# Am I banned from filetrip?



## The Catboy (Feb 16, 2010)

Every time I try login I get
*405 Not Allowed*

nginx/0.7.62


----------



## tj_cool (Feb 16, 2010)

Can you even get banned from FileTrip?


----------



## Guild McCommunist (Feb 16, 2010)

tj_cool said:
			
		

> Can you even get banned from FileTrip?



Was wondering that too. Even if you were banned for uploading porn or warez or something, I thought you could still download.

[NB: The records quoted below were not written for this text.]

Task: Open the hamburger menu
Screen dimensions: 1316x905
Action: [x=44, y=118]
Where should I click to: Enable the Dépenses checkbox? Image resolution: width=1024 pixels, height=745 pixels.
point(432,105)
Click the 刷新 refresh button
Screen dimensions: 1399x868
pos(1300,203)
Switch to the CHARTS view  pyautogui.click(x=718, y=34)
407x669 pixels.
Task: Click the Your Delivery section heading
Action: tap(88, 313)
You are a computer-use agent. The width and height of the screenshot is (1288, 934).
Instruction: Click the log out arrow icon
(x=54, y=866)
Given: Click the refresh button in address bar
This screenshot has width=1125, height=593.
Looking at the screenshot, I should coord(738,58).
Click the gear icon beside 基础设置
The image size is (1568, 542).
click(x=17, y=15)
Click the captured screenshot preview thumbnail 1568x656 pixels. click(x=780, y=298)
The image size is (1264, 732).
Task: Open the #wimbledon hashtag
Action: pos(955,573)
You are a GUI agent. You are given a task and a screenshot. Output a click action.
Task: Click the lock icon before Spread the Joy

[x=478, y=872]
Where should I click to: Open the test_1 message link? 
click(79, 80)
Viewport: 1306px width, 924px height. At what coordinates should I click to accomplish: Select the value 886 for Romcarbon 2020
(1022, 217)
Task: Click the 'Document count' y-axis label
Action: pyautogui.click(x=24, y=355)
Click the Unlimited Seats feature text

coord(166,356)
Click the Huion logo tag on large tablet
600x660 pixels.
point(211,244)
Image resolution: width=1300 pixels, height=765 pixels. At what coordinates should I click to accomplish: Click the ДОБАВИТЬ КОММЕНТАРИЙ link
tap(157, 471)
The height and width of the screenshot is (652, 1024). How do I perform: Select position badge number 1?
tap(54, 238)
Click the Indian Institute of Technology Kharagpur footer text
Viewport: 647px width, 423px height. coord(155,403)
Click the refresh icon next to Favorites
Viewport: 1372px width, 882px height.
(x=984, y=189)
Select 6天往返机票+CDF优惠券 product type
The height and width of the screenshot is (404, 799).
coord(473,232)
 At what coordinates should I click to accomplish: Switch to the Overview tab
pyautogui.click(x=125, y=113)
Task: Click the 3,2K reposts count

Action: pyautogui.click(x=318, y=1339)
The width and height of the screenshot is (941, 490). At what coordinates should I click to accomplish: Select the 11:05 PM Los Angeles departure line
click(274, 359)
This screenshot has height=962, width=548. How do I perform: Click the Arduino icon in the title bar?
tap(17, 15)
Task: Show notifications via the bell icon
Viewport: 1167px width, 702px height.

Sounds like there's some odd problem on your end. What browser are you using? Not sure if that matters, but it's worth a shot at troubleshooting.


----------



## The Catboy (Feb 16, 2010)

Guild McCommunist said:
			
		

> tj_cool said:
> 
> 
> 
> ...


I tested it out on Firefox (Linux and Windows) and Google Chrome (just windows)
Both having problems.
I'll try it out using Seamonkey
EDIT: It's working now


----------



## Costello (Feb 16, 2010)

sorry, I've been fiddling with the configuration earlier today and didn't noticed I broke stuff.
Reverted the changes, it's all good now, sorry for the inconvenience... and thanks for reporting the issue!


----------



## The Catboy (Feb 16, 2010)

Costello said:
			
		

> sorry, I've been fiddling with the configuration earlier today and didn't noticed I broke stuff.
> Reverted the changes, it's all good now, sorry for the inconvenience... and thanks for reporting the issue!


Ah, well glad I didn't do anything wrong ^-^
Yeah it just started working now, glad I could help


----------



## zuron7 (Feb 16, 2010)

Hey!
That problem exists for me on GBAtemp but I just REFRESH and all sorted out.


----------



## tj_cool (Feb 16, 2010)

Funny how bugs get worked out faster here than in the actual bugs section


----------



## ProtoKun7 (Feb 16, 2010)

tj_cool said:
			
		

> Funny how bugs get worked out faster here than in the actual bugs section


Yeah, I think I should report the shoutbox errors in here...


----------



## Overlord Nadrian (Feb 16, 2010)

The shoutbox errors have been reported enough, no need to make a new post or topic about them.


----------